We see out the remainder of added time with no hiccups and we can really celebrate another gritty old 3 points. Even better, the win has once more propelled our boys to the top of the division. The top 7 being so tight that as the board for added time went up, we were lying in 7th. About 2 mins later thanks to Kenny’s shiny noggin, we’re first! As some old Scots bloke once said: “Football, bloody hell”. Of course, we cheer the lads off for another ginormous effort, but once again save the majority of the plaudits for our big number 14, Craig Dundas. There really aren’t many players around these days like him. Most people are lucky to get 100 games for a club these days, let alone 100 goals! Duns has 460-odd of the former and of course, the ton itself. A brilliant achievement.

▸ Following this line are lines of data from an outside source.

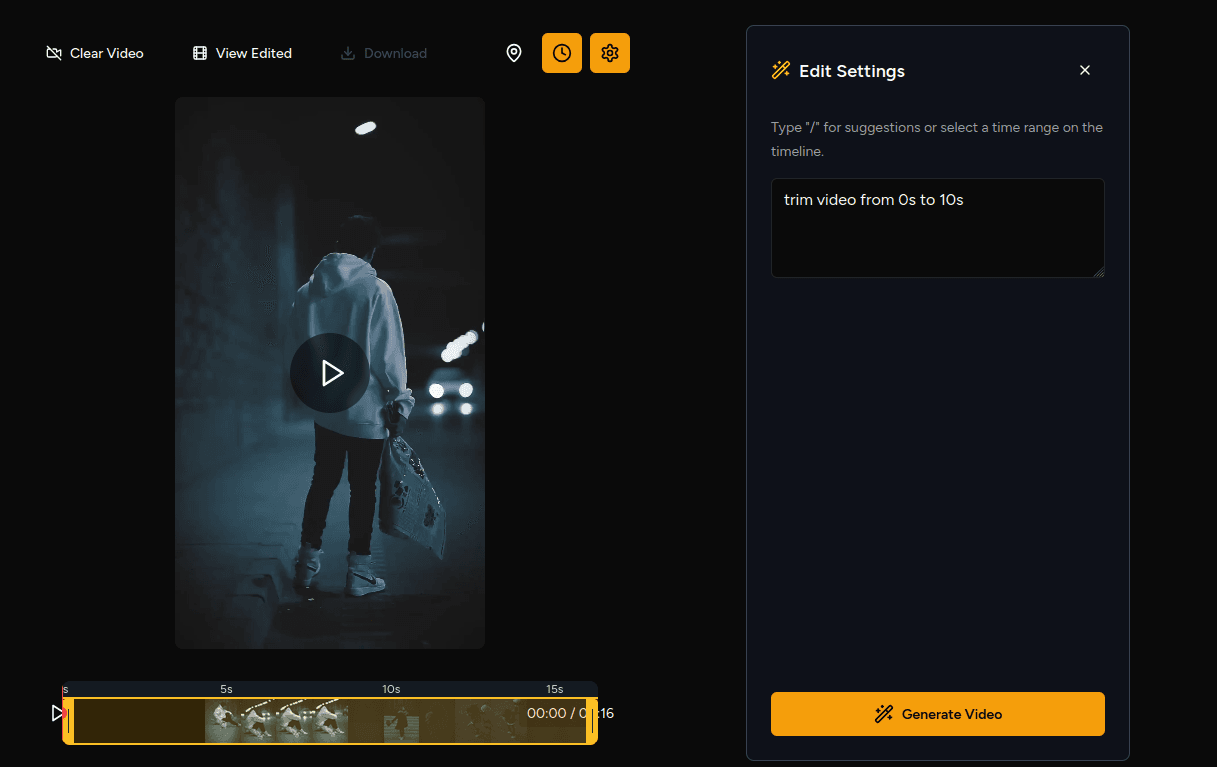
Task: Click the small play icon left of timeline
Action: point(57,713)
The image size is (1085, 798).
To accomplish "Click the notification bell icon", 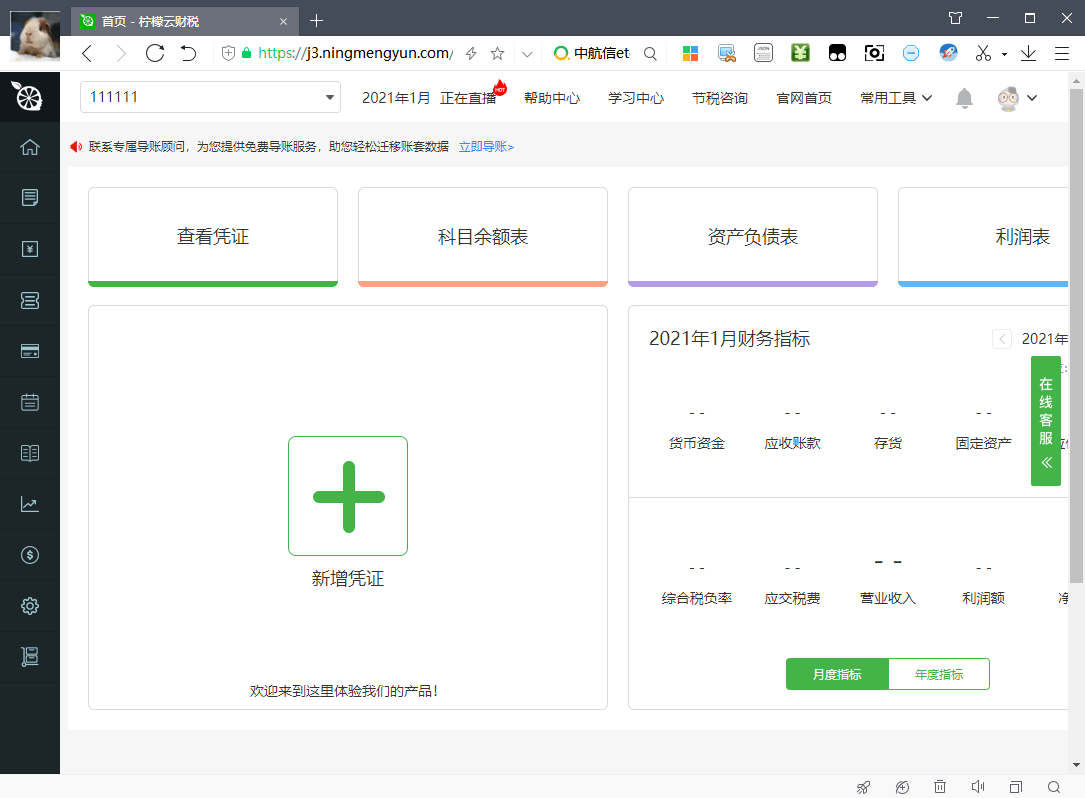I will click(964, 98).
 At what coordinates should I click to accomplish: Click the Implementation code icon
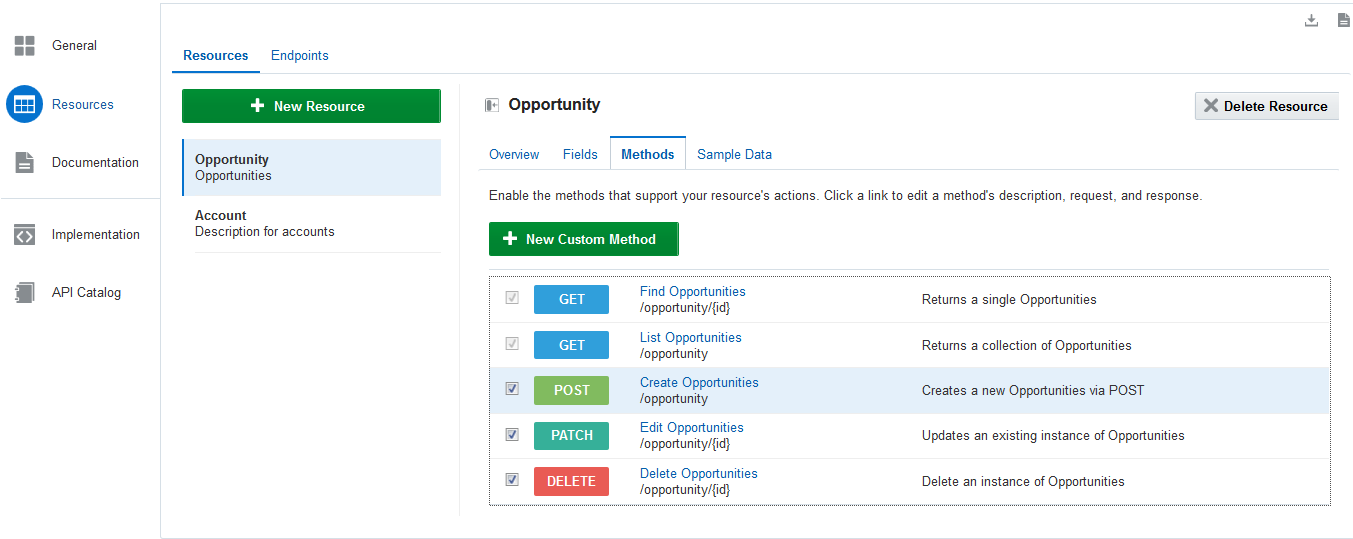click(25, 235)
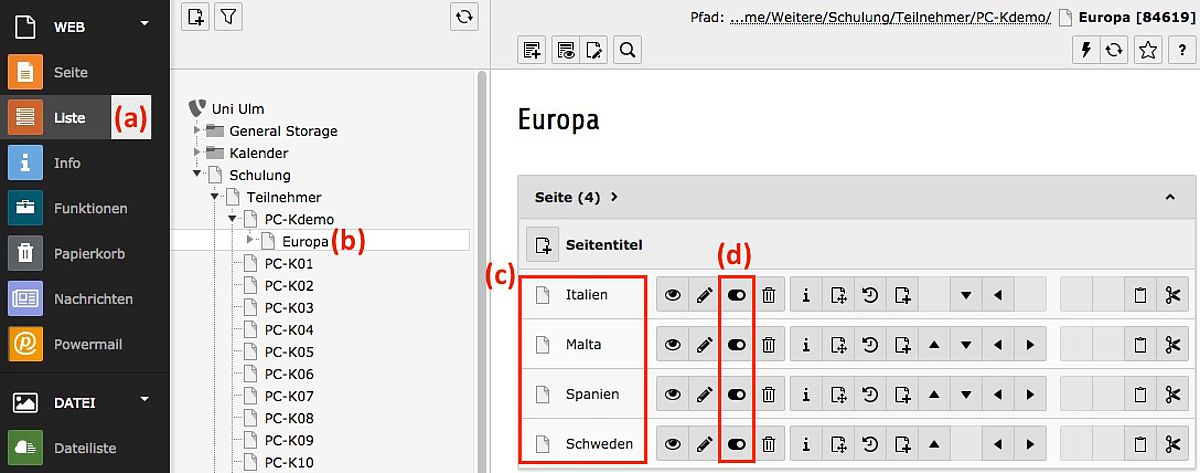Click the Seitentitel column header

tap(603, 244)
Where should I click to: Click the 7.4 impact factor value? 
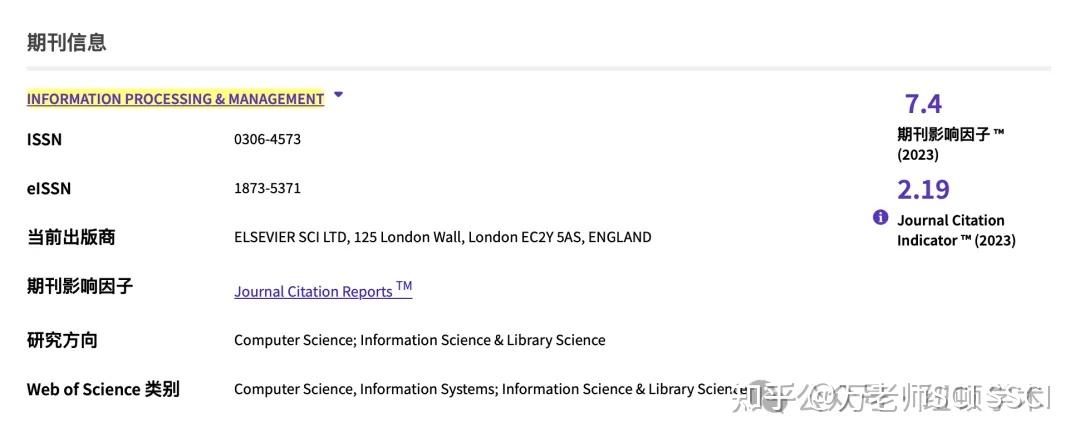(x=923, y=104)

Celebrations done and still slightly delirious at the result, we stumble through the car park back out to the main road, avoiding puddles as we go with the Yoof’s chants of “We are top of the league!” echoing off the old council houses around us. As we reach the top end, it starts to piss down again so we quicken our pace and having located Donna and her chipped windscreen, we pile in quick sharp and begin the drive back towards civilisation. Here, in typical Scottish fashion, Mr X soon declares his concern that we’ll reach the Dartford crossing on the M25 before 10pm, at which point the £2.50 charge for cars no longer applies and it becomes free. However, his fears at having to fork over some hard earned loose change and then have us take the piss out of him for it the rest of the way home are unfounded and the bridge looms into view ahead of us just as this crucial deadline expires.

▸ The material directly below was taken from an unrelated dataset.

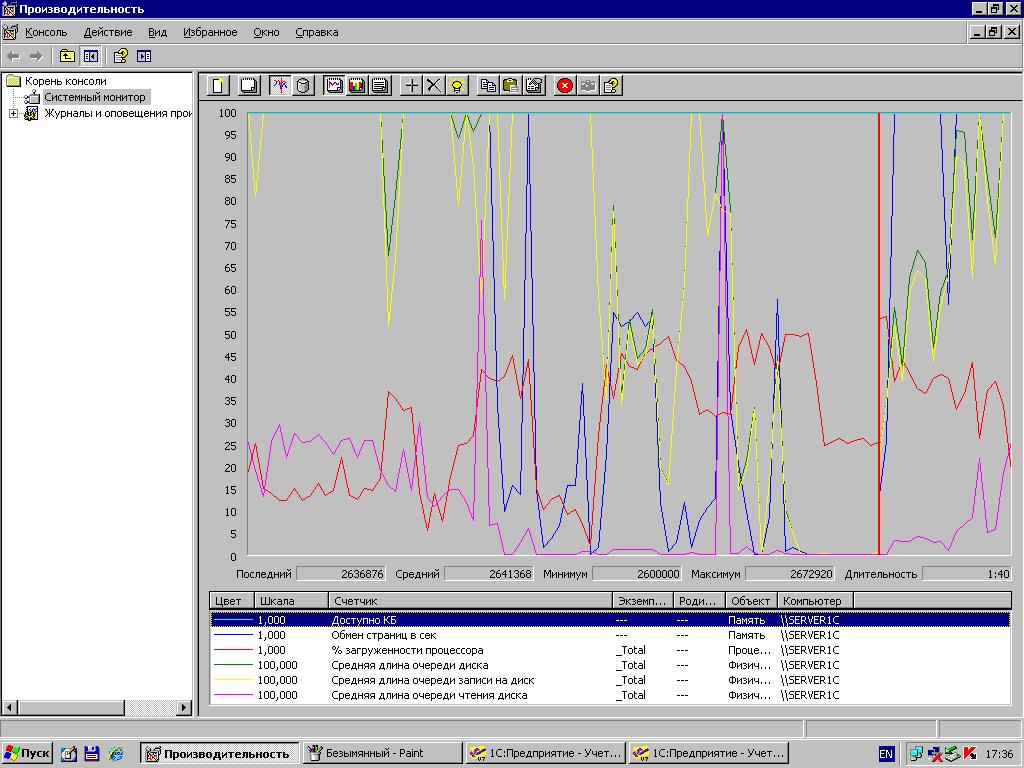Click the Пуск start button
Screen dimensions: 1024x768
tap(28, 753)
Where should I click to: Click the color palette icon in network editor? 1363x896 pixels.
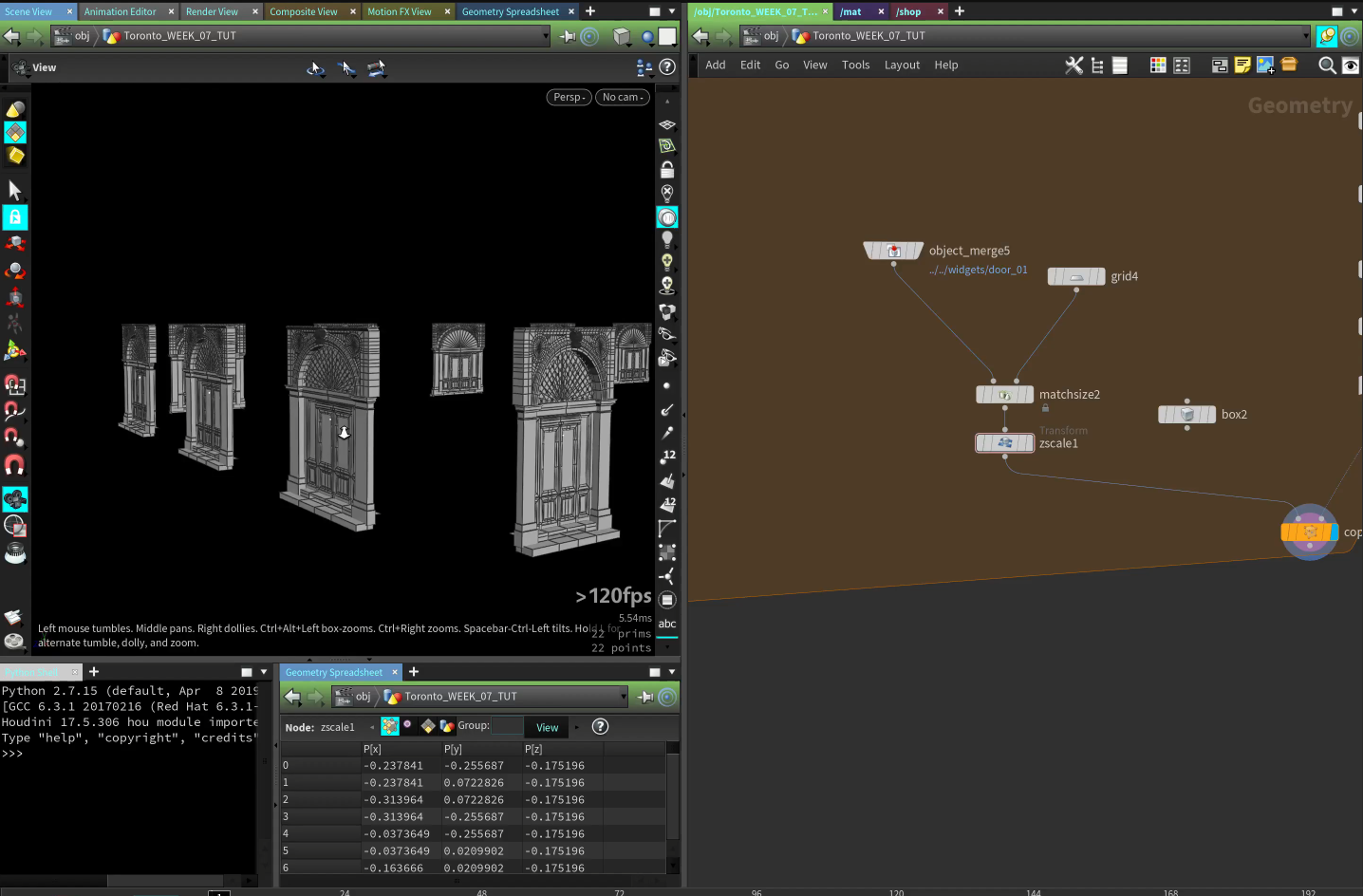[x=1158, y=65]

The trip is uneventful and we catch up on the other scores from this evening. Eastleigh have lost at home to Maidstone, which of course earns Mr Hill a ‘go fuck your 3G bullshit you sour faced old twat’ chuckle from the occupants of this particular Alfa Romeo. Also suffering defeat are Ebbsfleet, which also causes an en masse breaking of hearts and has everyone reaching for their tiny violins. Elswhere, Tranmere’s rubbish start continues with a late defeat at Maidenhead, of which Murdo from the GMOSC crew gleefully sends us a tweet from some distraught Birkenheadian about that defeat being even worse than the one to us! We might just let ’em have that one, but only ‘cos we’re top. Halifax are also a little miffed our late intervention has prevented them celebrating their lovely 3-0 tonking of Orient at Brisbane Road with top spot themselves. Although saying we’reworse than Chris Sutton is a little bit rude if you ask us!
Eventually, we amble up the A23 and drop Steve off, before JR is deposited in his incredibly narrow cul-de-sac. Next, I’m being tipped out over the road from HQ and because I know he’s a git, I leave Mr X’s rear passenger door open while I retrieve my bag from his boot, lest he drive off for a bit of late night ‘bantz’. There’s no way he’d risk wrecking his door having been told earlier his windscreen is going to cost him a ton to fix! Saying my goodbyes, Donna races off into the night and I skip joyfully into the grounds of Gandermonium HQ with the smug smile of a man who’s just seen his injury depleted team win away in the last minute to once more sit atop the English Football Pyramid. It’s at this point that it dawns on me.
We’re clearly the most well loved and respected team in the National league. We must be, why else would everyone just keep on letting us go back top almost immediately after fucking it up and losing the spot in the previous game? That has to be it! Right?